On the other hand, the workload problem of CGPs in China also deserves attention. In China, the shortage of CGPs has resulted in a heavier work burden and increased overtime work, which has triggered growth in dissatisfaction and higher turnover rates. Regarding work content, Chinese studies more often investigated the impact of management work on CGPs (29 studies, 60.4%). Some articles reported that CGPs need to invest considerable work time in tasks assigned by the public health sector since the National Health System in 2009. CGPs must spend much time and effort coping with excessively frequent performance appraisals [32]. Also, studies from other countries suggest that CGPs have more unnecessary non-health service tasks than doctors in other positions, which causes them to be more prone to burnout [33, 34].

Therefore, we suggest that the Government should prioritize the augmentation of funding community healthcare, with an initial focus on enhancing the compensation mechanisms for CGPs. Next, it is essential to carry out training work for the community health organizations’ personnel, conduct vocational training and quality education, improve the overall quality level, and create a favorable atmosphere of career development.
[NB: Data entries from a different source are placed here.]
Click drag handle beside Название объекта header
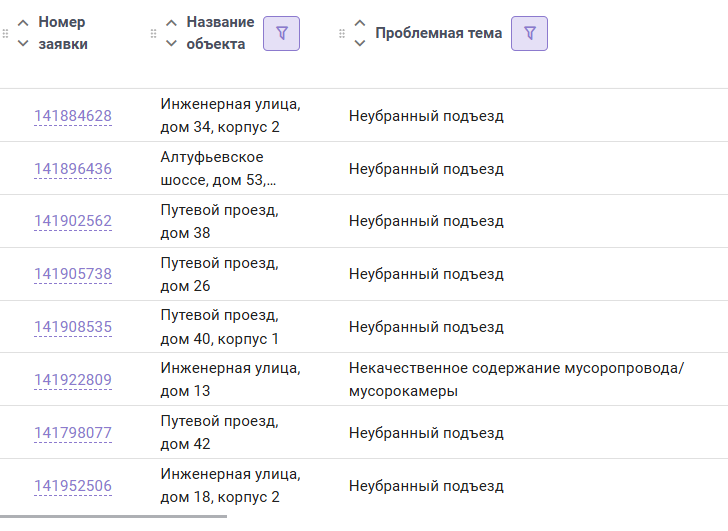Image resolution: width=728 pixels, height=531 pixels. (x=154, y=33)
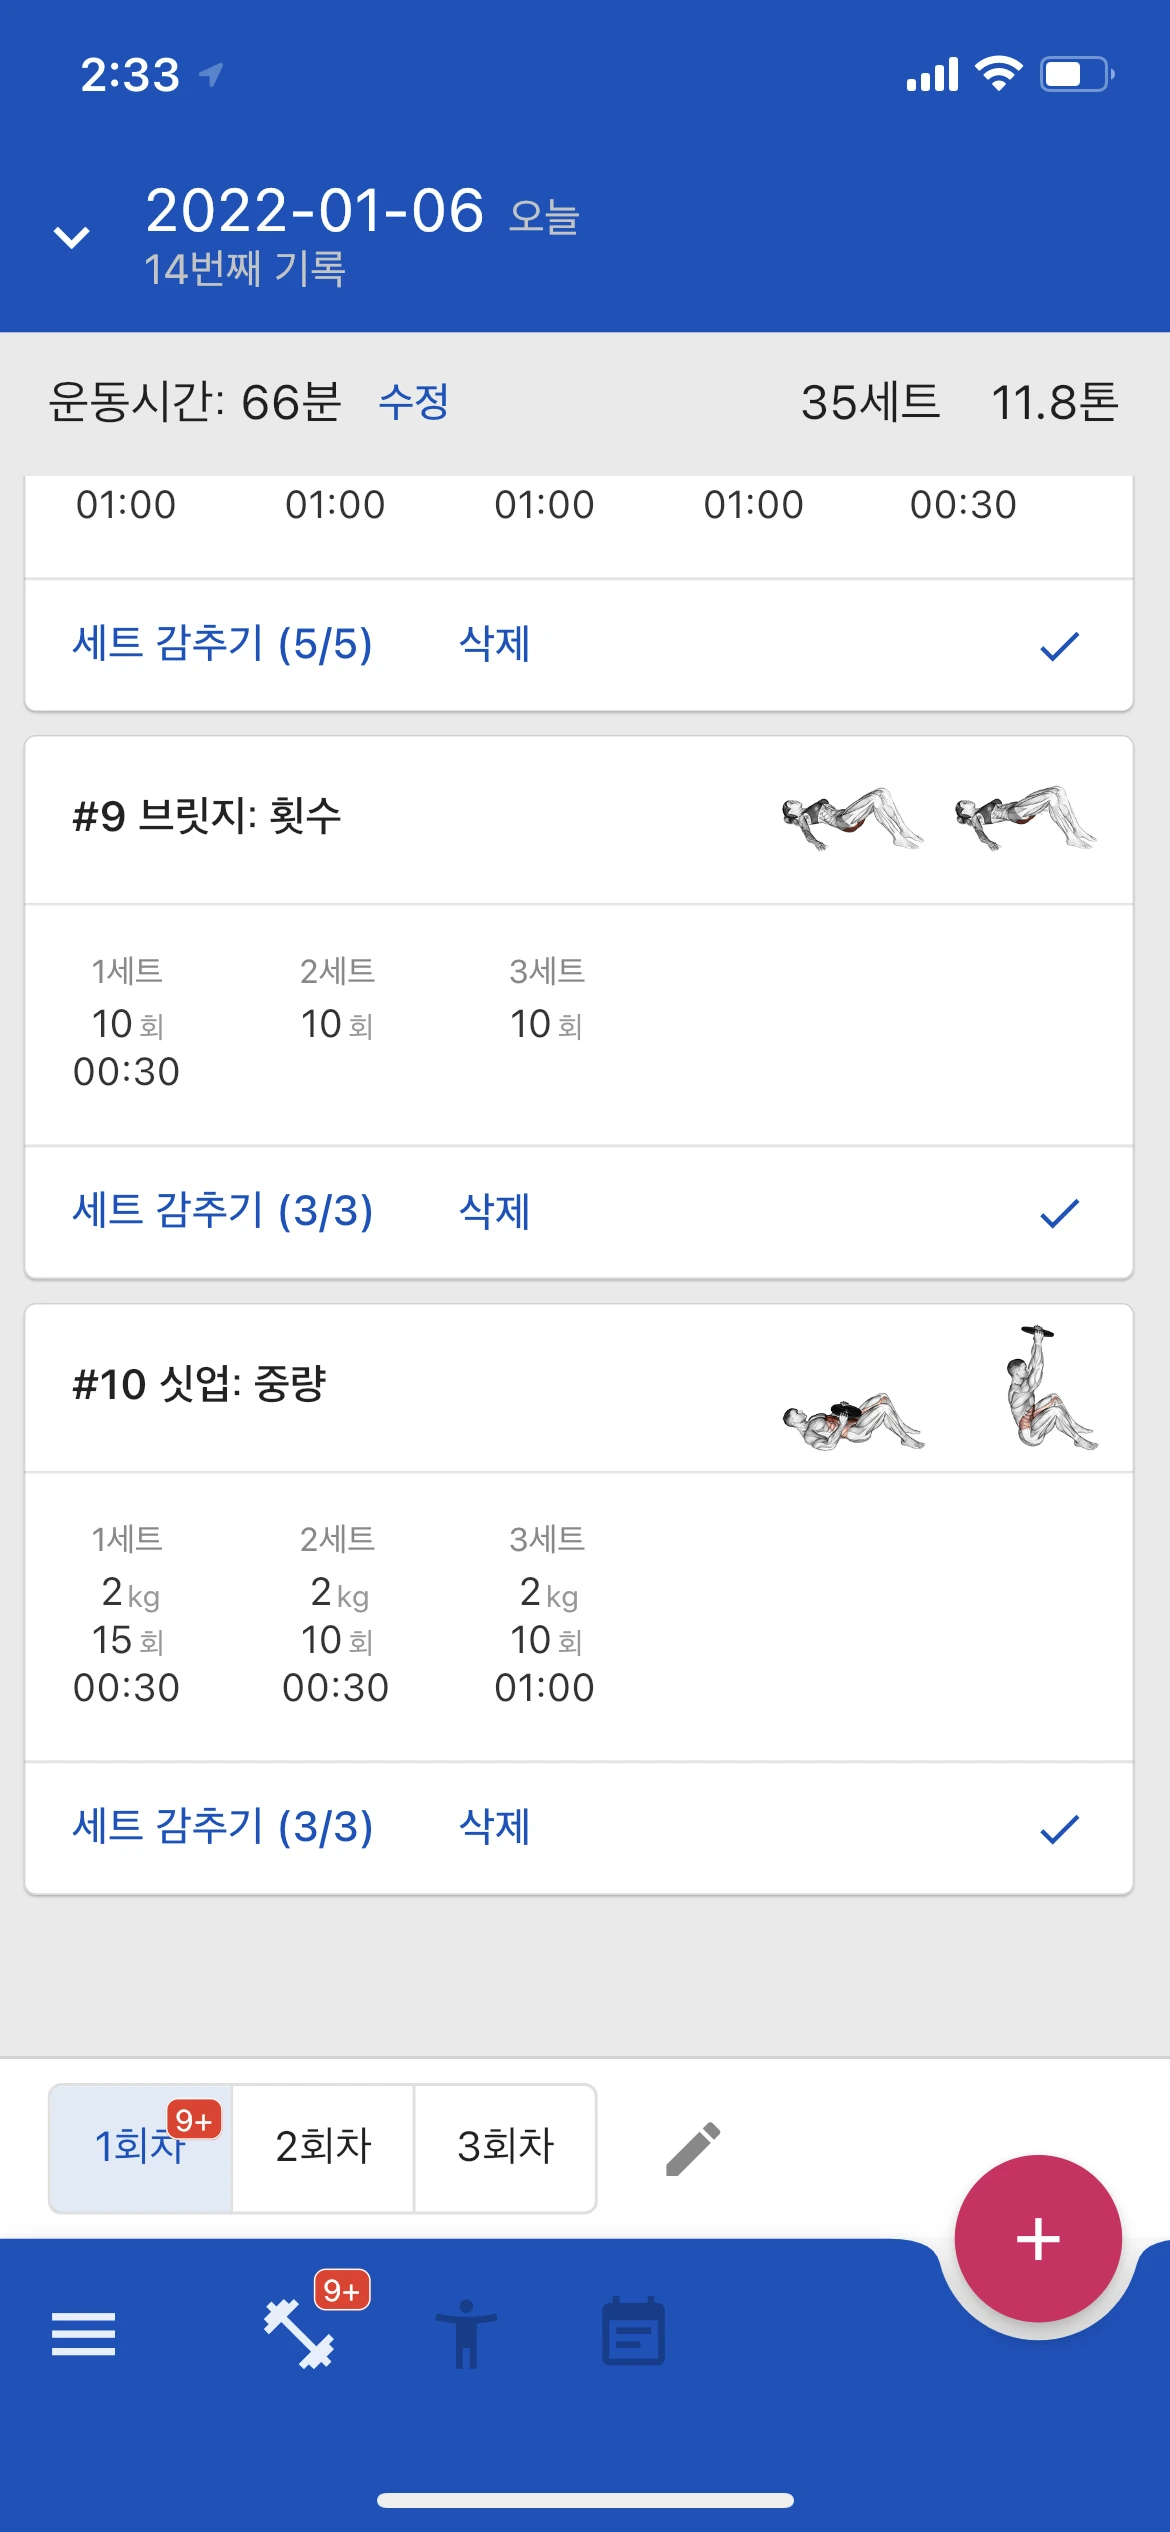Open the hamburger menu in bottom bar
The width and height of the screenshot is (1170, 2532).
pyautogui.click(x=83, y=2334)
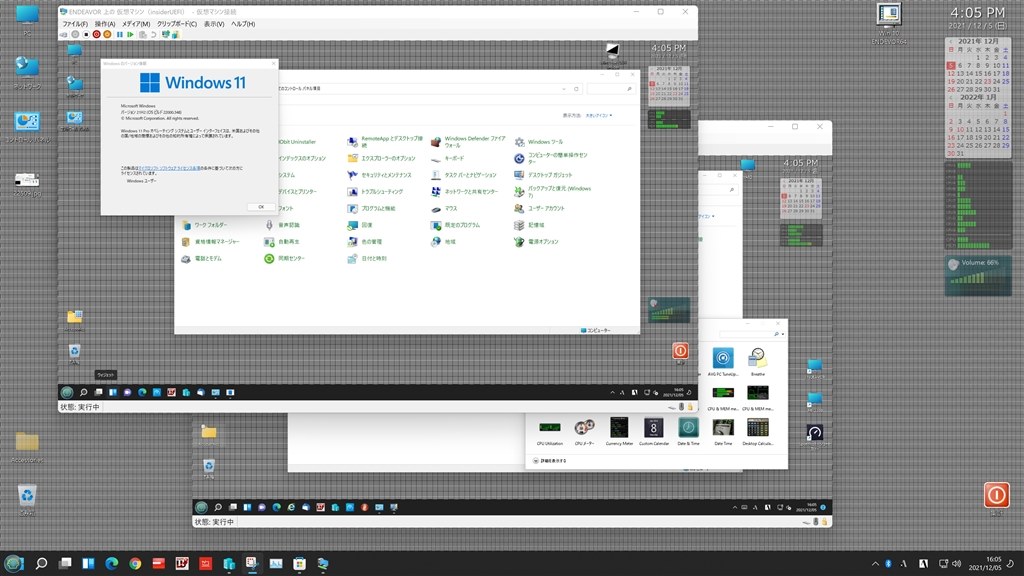Pause the virtual machine from the toolbar
This screenshot has width=1024, height=576.
120,35
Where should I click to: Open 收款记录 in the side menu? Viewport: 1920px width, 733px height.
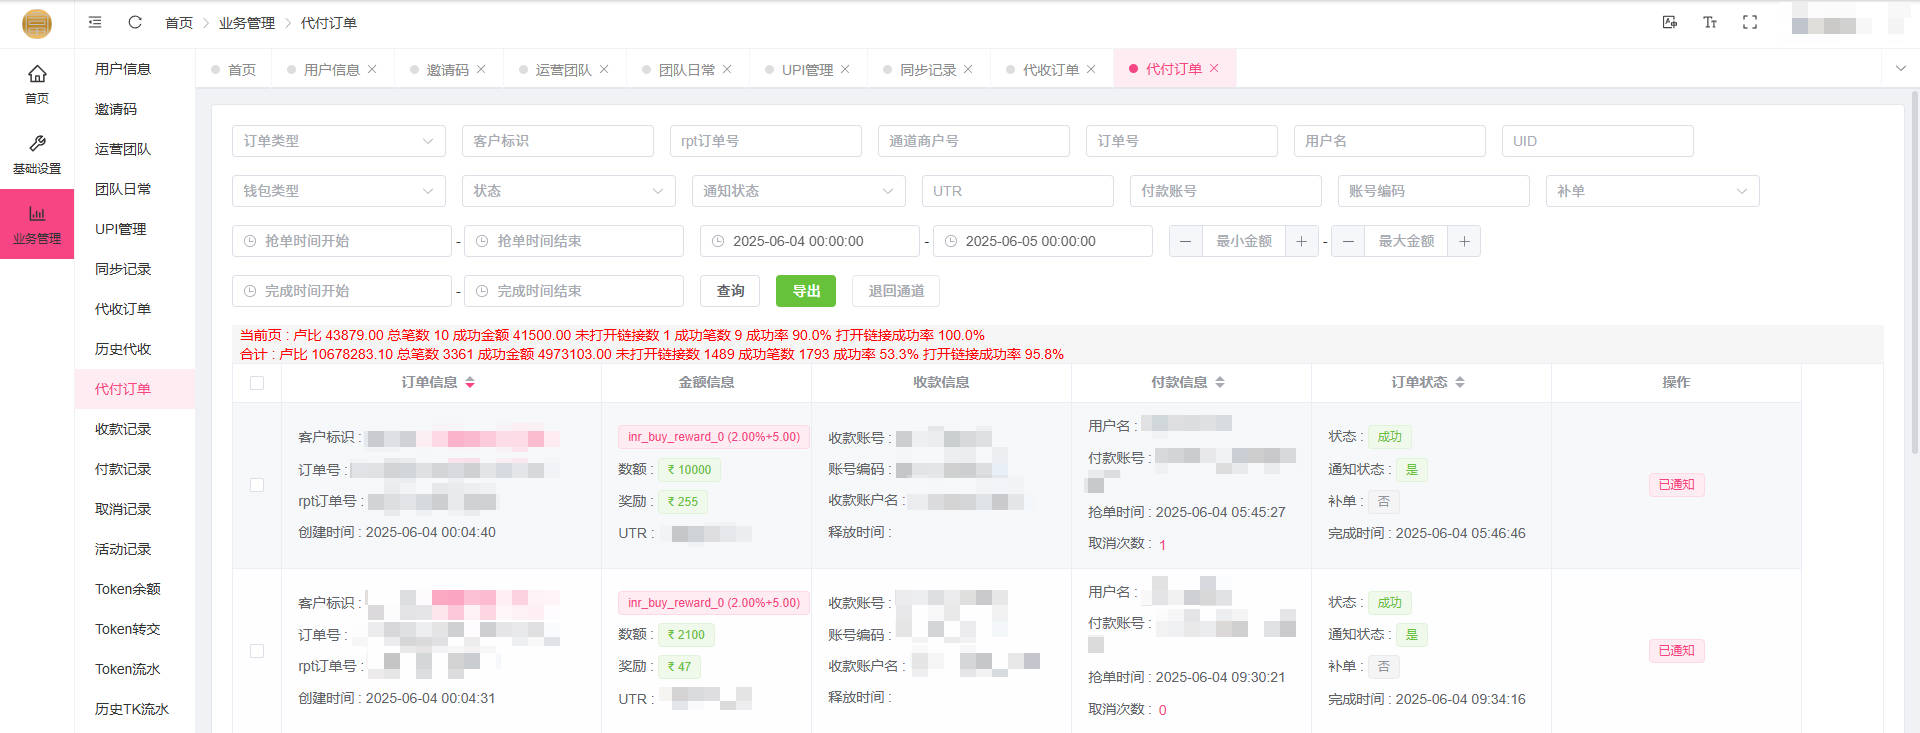pyautogui.click(x=123, y=429)
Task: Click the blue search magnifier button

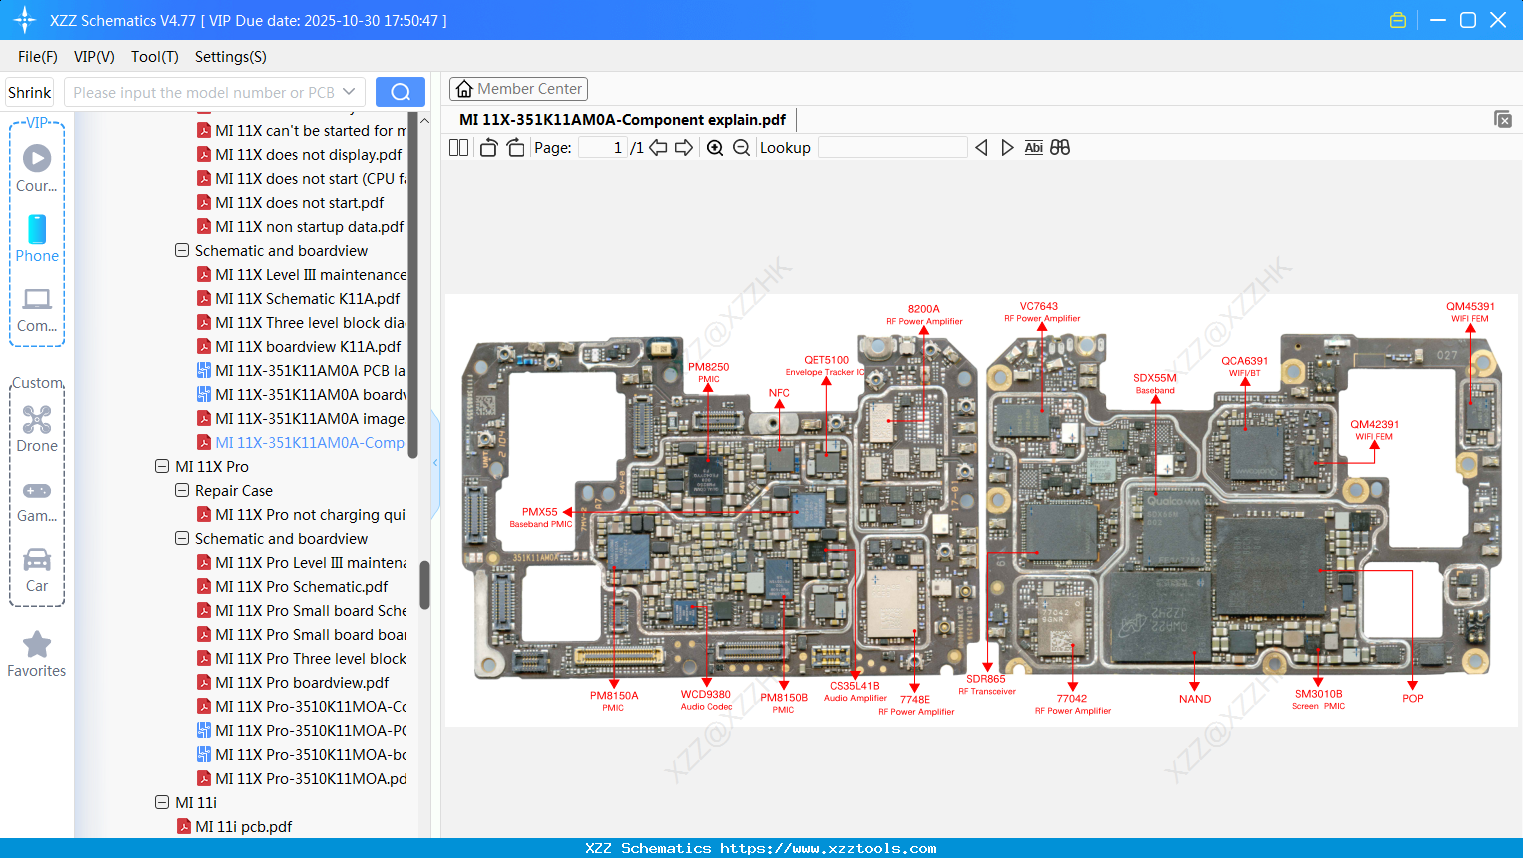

Finally, work optimization based on the multi-professional teamwork model is conducive to higher efficiency and satisfaction levels.

There are some limitations of this study. First, the literature search lacked a global definition of the “community general practitioner” concept. Although the term’s meaning varies worldwide and healthcare systems are not entirely the same, there are sufficient similarities in working conditions to summarize and compare job satisfaction. Second, the diverse array of questionnaires and scales employed in the studies introduced a degree of variation that precluded the complete aggregation of results. However, this study included two types of data outcomes, both of which coherently reflected the general level of job satisfaction among CGPs. Third, in this study, the starting point of Chinese data is inconsistent with that of the global data, partly because China started to build the community health service system in 1997 before forming a genuinely community-based CGPs workforce. Another aspect is that early studies’ quality of CGPs’ job satisfaction needs to be improved based on literature review criteria. Furthermore, the reporting of influencing factors in the primary literature is reported through various methods and categories, making it difficult to extract data. As a result, it was difficult to combine the effects of the factors on job satisfaction. In the future, there is a need to use standardization to better identify the key factors that influence job satisfaction. Lastly, high heterogeneity collected among the studies may lead to a decrease in the credibility of the results.

Conclusion

In this meta-analysis, the level of global job satisfaction among CGPs globally was moderate. Subgroup analyses found that global CGPs’ job satisfaction has not tended to increase over the years and may even decrease further over time. A comparison of changes in satisfaction over time reveals that Chinese CGPs’ satisfaction has been lower than the global level for many years. Additionally, the study highlighted regional variances in the factors influencing job satisfaction. In Asia, the primary focus of research is on salary and compensation, in contrast to the emphasis on working conditions predominant in studies from Europe and North America. Therefore, countries should pay more attention to the dissatisfaction of CGPs at work and take various measures to improve the career satisfaction of CGPs according to local conditions.